In most organisms, meiotic chromosome segregation is dependent on crossovers (COs), which enable pairs of homologous chromosomes to segregate to opposite poles at meiosis I. In mammals, the majority of meiotic chromosome segregation errors result from a lack of COs between homologs. Observations in Homo sapiens and Drosophila melanogaster have revealed a second class of exceptional events in which a CO occurred near the centromere of the missegregated chromosome.
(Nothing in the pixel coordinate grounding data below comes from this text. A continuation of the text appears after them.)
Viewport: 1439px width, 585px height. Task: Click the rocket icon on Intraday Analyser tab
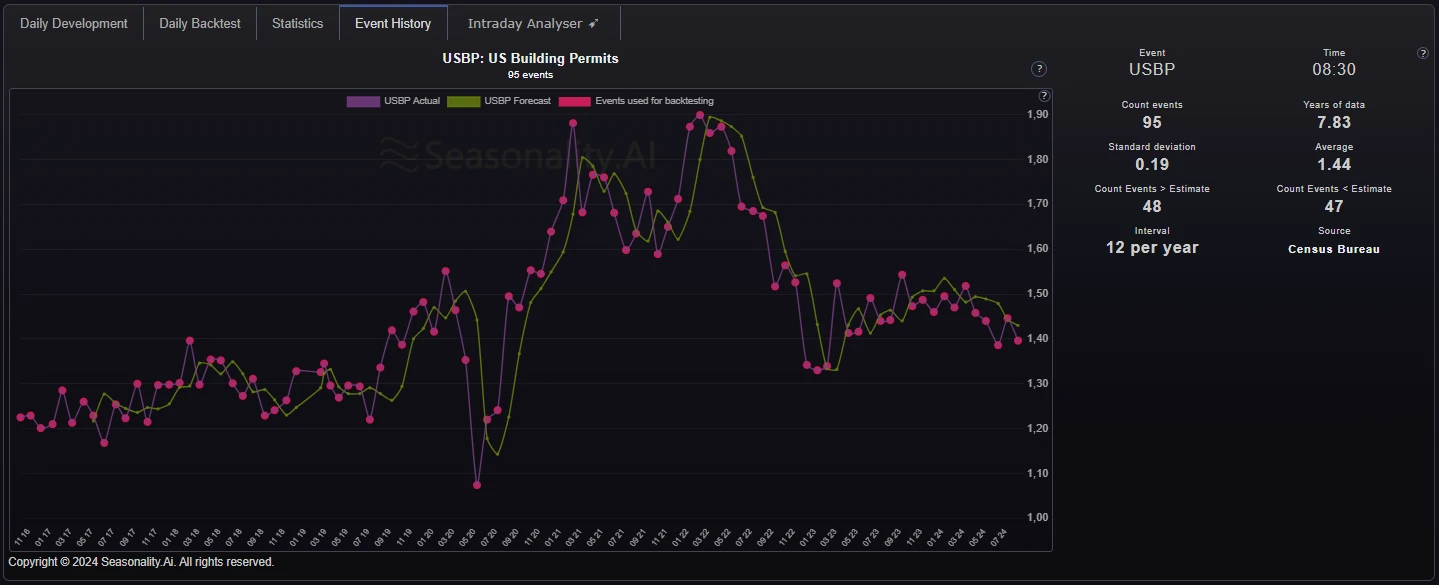click(x=593, y=23)
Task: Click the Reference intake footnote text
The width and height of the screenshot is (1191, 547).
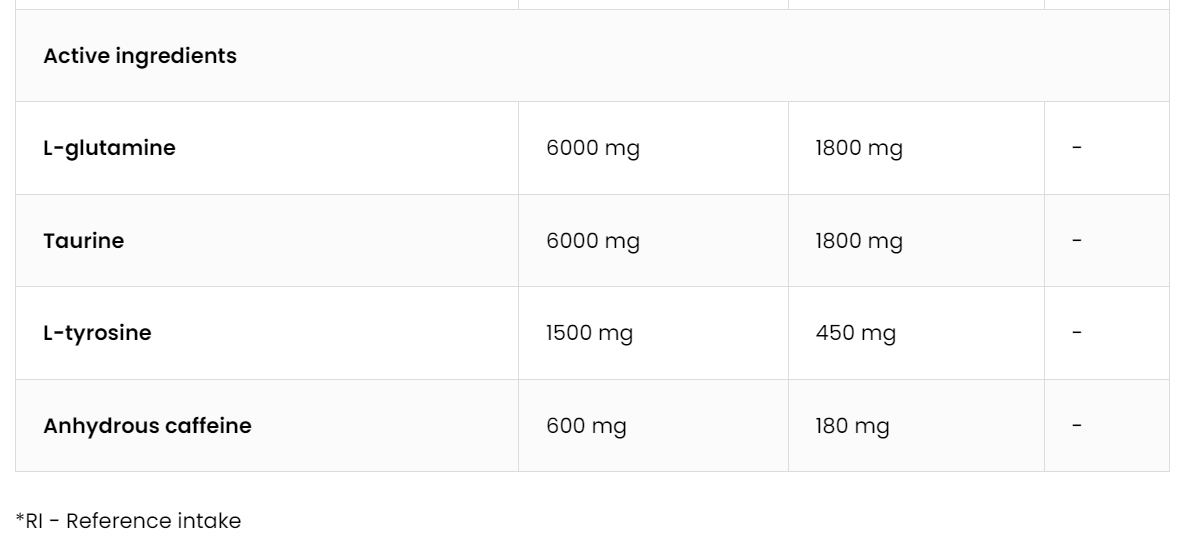Action: coord(153,521)
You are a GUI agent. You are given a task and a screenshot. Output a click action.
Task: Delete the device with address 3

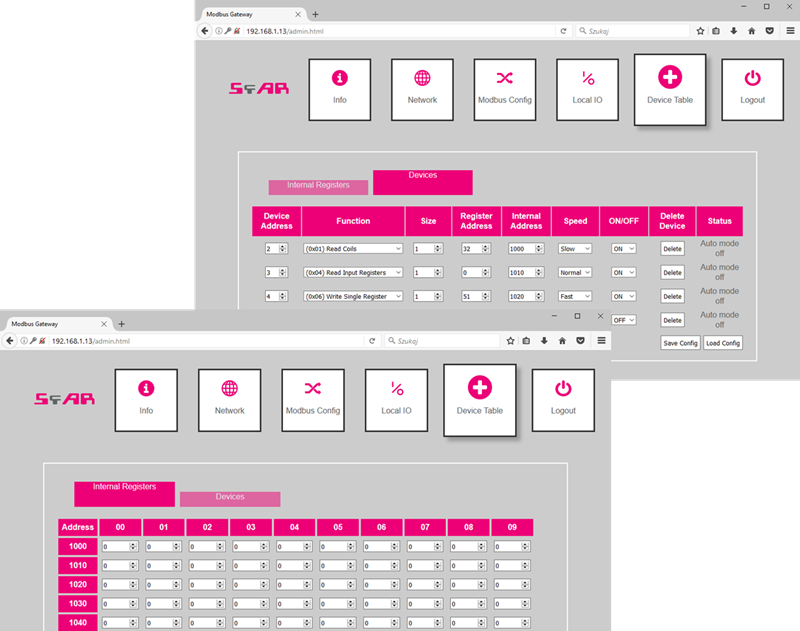[x=672, y=272]
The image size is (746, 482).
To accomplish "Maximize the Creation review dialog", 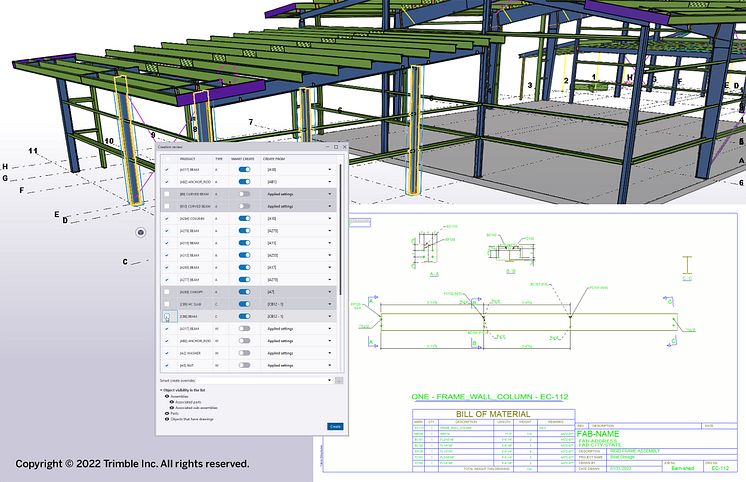I will pyautogui.click(x=337, y=146).
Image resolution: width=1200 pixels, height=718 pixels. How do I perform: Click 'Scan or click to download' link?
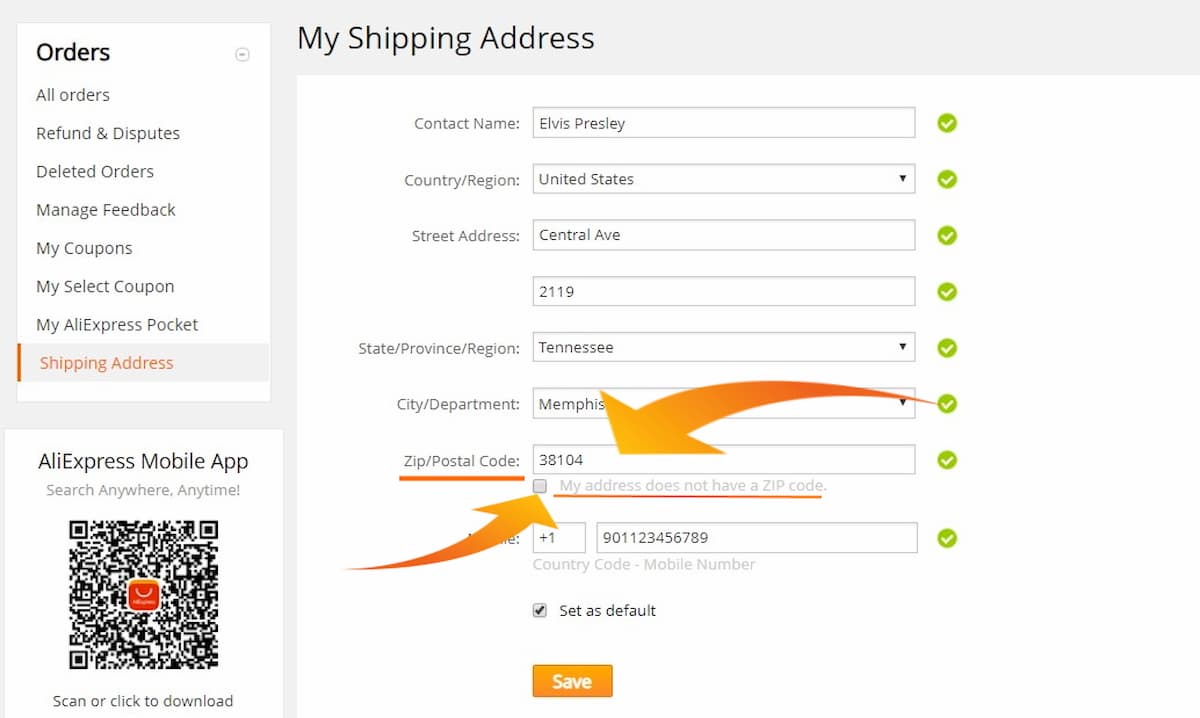click(x=143, y=701)
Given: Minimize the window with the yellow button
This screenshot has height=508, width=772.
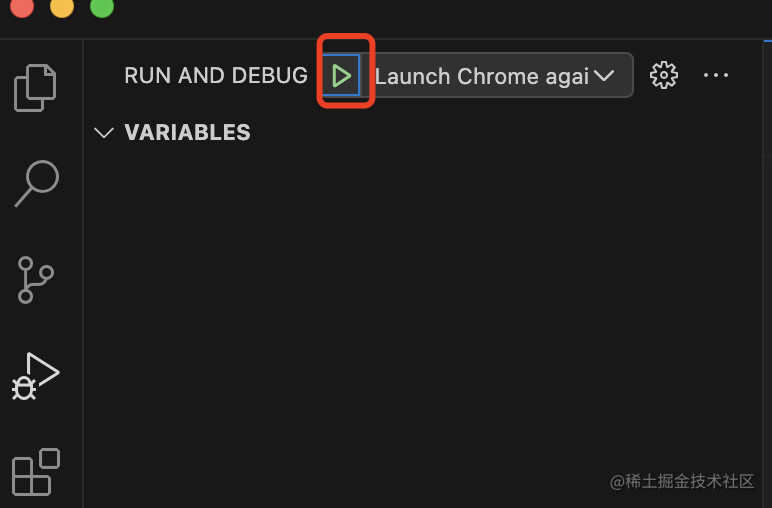Looking at the screenshot, I should click(62, 7).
We show that in wild-type strains of Saccharomyces cerevisiae, most spore inviability is due to precocious separation of sister chromatids (PSSC) and that PSSC is often associated with centromere-proximal crossing over. COs, as opposed to nonreciprocal recombination events (NCOs), are preferentially associated with missegregation. Strains mutant for the RecQ homolog, SGS1, display reduced spore viability and increased crossing over. Much of the spore inviability in sgs1 results from PSSC, and these events are often associated with centromere-proximal COs, just as in wild type. When crossing over in sgs1 is reduced by the introduction of a nonnull allele of SPO11, spore viability is improved, suggesting that the increased PSSC is due to increased crossing over. We present a model for PSSC in which a centromere-proximal CO promotes local loss of sister-chromatid cohesion.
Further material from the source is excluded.